Balthazar kisses his forehead and only nods again; for once words have failed him. He holds Cas for another moment after he sets him down, kneeling at his side, arms wrapped around him, their heads tucked together. Balthazar’s shaking, he realizes blearily. Then an “I love you too,” whispers against his hair and Balthazar retreats. Cas watches him go, watches him lean in to murmur something to Dean, before curling his fingers tentatively around his shoulder, the distance between them lessening. They’re both watching him.

With effort, he brings his hand up to touch the final lock, his fingertips barely skirting the edges.  One more image of the future and he won’t have to hurt anymore, and they’ll all be gone. He’s sorry, he would tell them if they could hear, sorry that he’s leaving them and they love him and he loves them. Sorry that this image, whatever it is, won’t come to pass. His eyes fall shut.
In the darkness of his mind he finds a house, it’s small, but cozy, pictures filling every corner, sunlight spilling across the floor as he enters it. Laughter rings through, louder as he walks, turns the corner and little girl comes running up to him, her hair streaming behind her, the giggling still edging her turned up lips.

“Hi daddy.” She murmurs as she rushes to hug his leg.

“Hi sweetheart.” He murmurs, and the whole world crashes around him.

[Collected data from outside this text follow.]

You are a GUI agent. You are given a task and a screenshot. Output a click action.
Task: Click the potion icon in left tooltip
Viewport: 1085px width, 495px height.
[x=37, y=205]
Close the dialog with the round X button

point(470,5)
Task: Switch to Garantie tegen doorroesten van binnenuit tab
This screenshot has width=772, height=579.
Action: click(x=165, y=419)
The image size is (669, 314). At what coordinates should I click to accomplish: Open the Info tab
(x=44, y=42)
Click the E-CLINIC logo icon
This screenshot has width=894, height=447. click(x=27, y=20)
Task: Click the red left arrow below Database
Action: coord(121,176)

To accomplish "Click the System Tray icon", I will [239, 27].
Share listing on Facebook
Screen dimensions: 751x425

He can feel the graces of all the angels streaming away as his soul seeps out, thousands of them flooding up around him, and then more and more, their light brightening up the emptiness of the place, they sound like they’re singing, for a moment, he can feel them inside of him, feels a part of them as they rush past, like shooting stars once more, but in joy this time, in freedom, rising up the heavens where they belong.
They’re leaving though, leaving him and he has nothing inside, his mind empty, his vessel empty. His heart begins to slow in his chest and he feels like he’s falling, drifting down and down, slowly into the abyss. He welcomes it - what is he but darkness. His vision blurs, then leaves him, and he feels himself breaking at the seams.

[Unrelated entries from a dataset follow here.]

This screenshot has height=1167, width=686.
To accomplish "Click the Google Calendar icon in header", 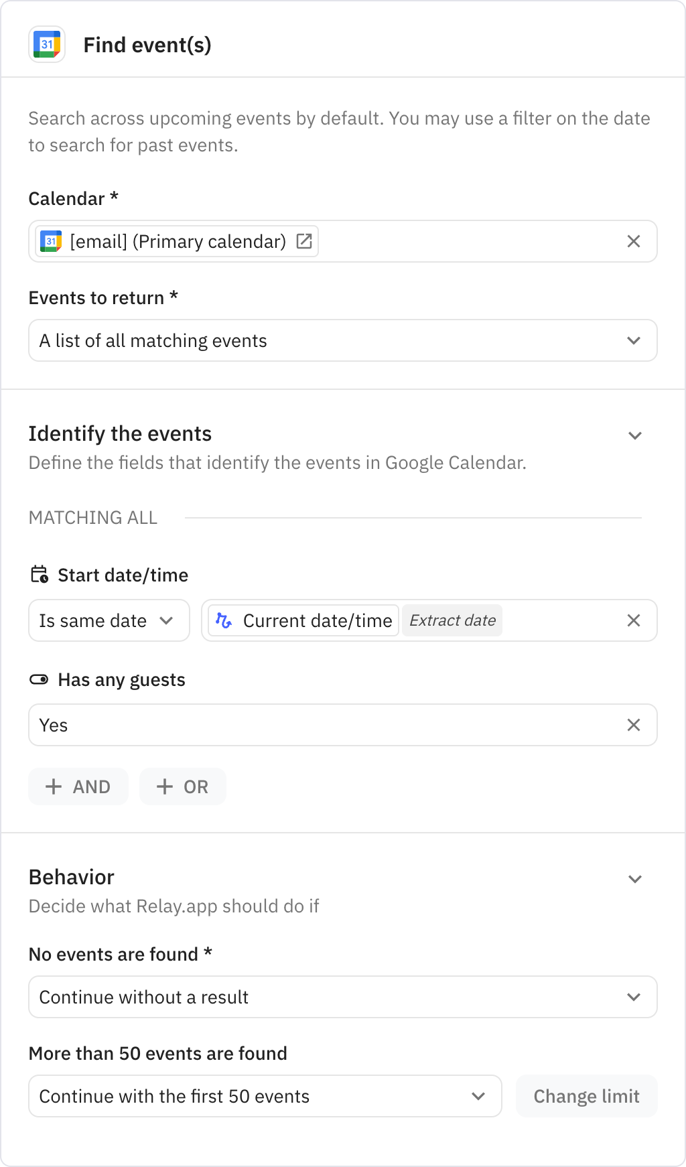I will point(47,45).
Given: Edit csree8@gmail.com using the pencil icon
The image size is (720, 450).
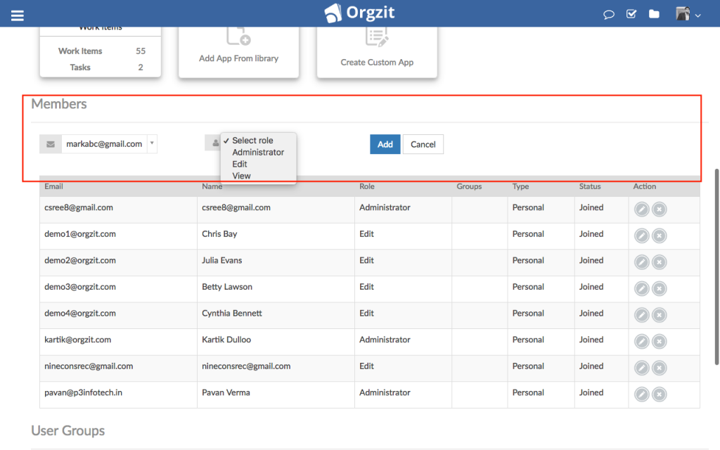Looking at the screenshot, I should (641, 209).
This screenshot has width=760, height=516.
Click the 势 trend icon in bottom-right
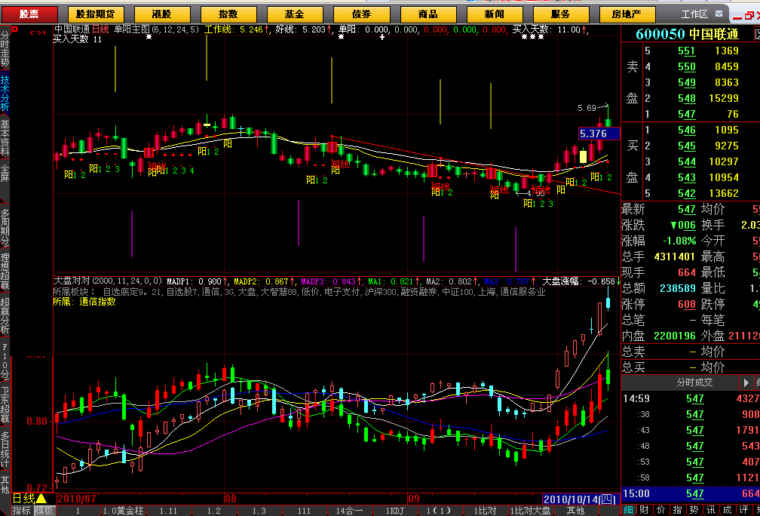[693, 510]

And then a hand wraps around his wrist and pulls him up.



Hannibal finds himself somewhere he has not been in a very long time. The peculiarity of all that has changed and all that has not strikes him immediately. But he has not come here to reminisce, merely to do a job and return to where he would very much rather be. Not to his cell of course, he is quite finished with that, but to less of a geographically grounded location.
He has always prided himself on being one who does the jobs that need to be done though, so this must come first.

Metatron lurks exactly where he thought he might, in the great throne room. Always was a power hungry, sniveling, little thing. He might have disposed of him long ago, if the other had not been held in such high esteem. But the past scarcely matters now. The pathetic angel has been very rude, very rude indeed and there is much that must be done about that.

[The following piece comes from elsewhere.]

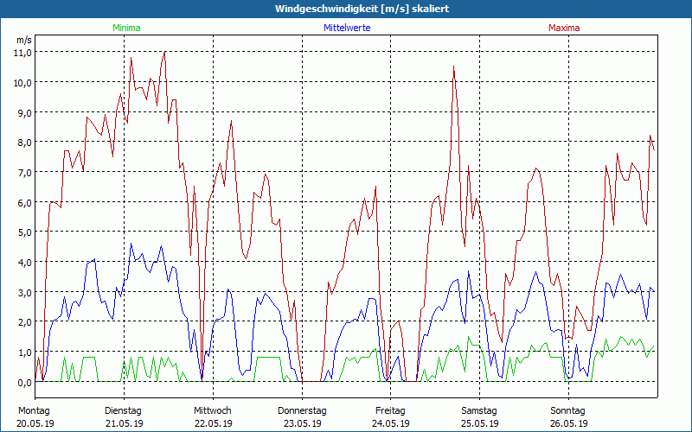Click the Freitag day label
Viewport: 692px width, 432px height.
(x=390, y=410)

“Hello brother,” he greets politely as he walks into the room. They have no physicality here of course, but the space becomes whatever its inhabitants imagine it to be, and he is content with his human form at the moment. “It is pleasant to see you here.”

Metatron starts at the greeting, tensing, and then jumping outright, moving so his back hits the great throne he is sitting onL a little rat being stalked by a snake. Hannibal is calm in front of him. Metatron only panics.
“What are you, but you can’t be, I -“

“Miscalculated, yes. But don’t worry.” Hannibal’s smile is generous, easy. He has had so many simple mortal kills in the last decades, so many of the apes who were just ready to lay at his feet and die. A great part of him longs for this challenge. “You will not regret it for very long.”

A smash of power comes at him from nowhere, but he dodges easily.  It is an amateur opening move, a mark of one who is unfocused and out of practice in the ways of battle. Metatron is a glorified scribe and librarian, little more.

“You took what was not yours to take.” He sends a flurry of his own powers at the throne, feeling the proverbial muscles stretch. He has not used his abilities in so long they are almost intoxicating, tempting him with their strength. But he must remember: a job and no more. He is unhappy here; this is not the place for him. Using his powers is not the same as using his skills or his strength. There is no art to it, only brute strength. And his brothers will be coming shortly, if little Castiel manages to do what he has set out to. He must be gone by then.

Another shock of power dances across the room and then another. Relentless, he doesn’t stop until the thrown is destroyed and Metatron isforced away from the chair.
“That is not yours to sit on.” He points out, the tone in his voice casual - only a tiny beat of excitement creeps in, unavoidable with the use of his grace. He has fallen out of practice and it controls him, but only a little. Not like it does the others.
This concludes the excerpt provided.